Premiership footballer sues Twitter after 'affair' leaked
'Super-injunction suit' is legal first
A Premiership footballer is suing Twitter after details of a super-injunction he obtained were published on the micro-blogging site.
The footballer, who is referred to as CTB in the court documents, is alleged to have had an affair with Imogen Thomas, a former Big Brother contestant.
The married player issued legal proceedings against Twitter, a US-based company, and "persons unknown" on Wednesday in what is expected to become a landmark case.
He was one of a number of celebrities who were identified by an anonymous user on Twitter earlier this month as having obtained super-injunctions to hide alleged affairs. The list of celebrities has since been forwarded to an estimated two million people.

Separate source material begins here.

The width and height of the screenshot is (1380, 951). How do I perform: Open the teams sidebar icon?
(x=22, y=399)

Twitter, which has millions of users worldwide, is based in the US and therefore outside the jurisdiction of UK courts.
Last week Thomas threatened to reveal the name of her former lover on live television after a judge accused her of blackmail. She said: "For me, blackmail is such a serious allegation. I cannot believe someone is accusing me of blackmail and it's on the front cover of every newspaper."
The footballer's decision to sue Twitter yesterday sparked a backlash on the social networking website. One said: "I think Twitter should get a super-injunction against him."

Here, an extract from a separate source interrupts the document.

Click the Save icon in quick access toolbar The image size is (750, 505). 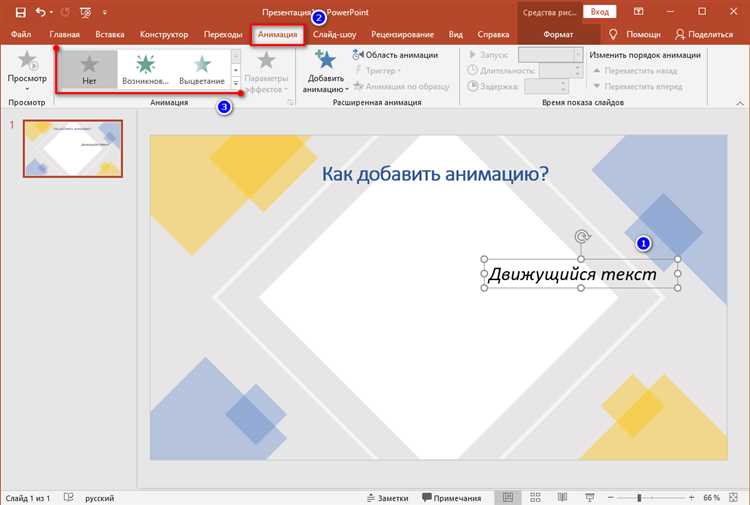20,11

The lawsuit came after a top judge published guidance on gagging orders amid tension over privacy and media freedom.
Spokesmen for Twitter and the British justice ministry had no comment on the report.
David Neuberger, the second most senior judge in England and Wales, said earlier that media outlets should be told in advance about applications for gagging orders against them.

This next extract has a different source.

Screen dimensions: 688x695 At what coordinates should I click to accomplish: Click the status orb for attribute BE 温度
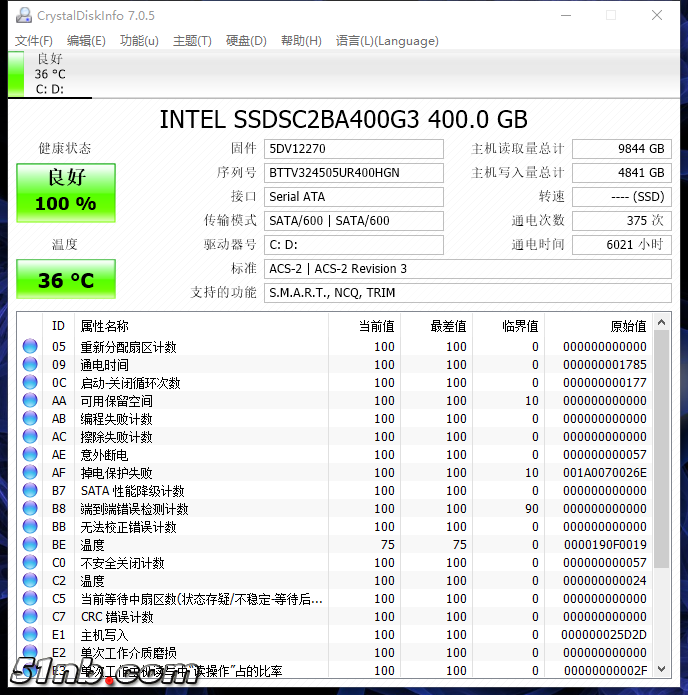[30, 545]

Media groups and politicians have expressed concern about a perceived rise in gagging orders, which they fear could be used to quash information of genuine public interest rather than as a legitimate tool to protect someone's privacy.
"Where privacy and confidentiality are involved, a degree of secrecy is often necessary to do justice," Mr Neuberger told a briefing. "But where secrecy is ordered it should only be to the extent strictly necessary to achieve the interests of justice."
The use of injunctions, especially super-injunctions, has come into sharp focus after politicians used the right to speak freely in parliament to expose an order bought by former bank chief Fred Goodwin, and after messaging site Twitter published names of celebrities it said had brought injunctions.
Super-injunctions have prompted most criticism because they prevent anyone from reporting even the existence of the order.
Former RBS chief Goodwin attracted criticism for bringing such an injunction, whose existence was revealed by a politician using the right of parliamentary privilege.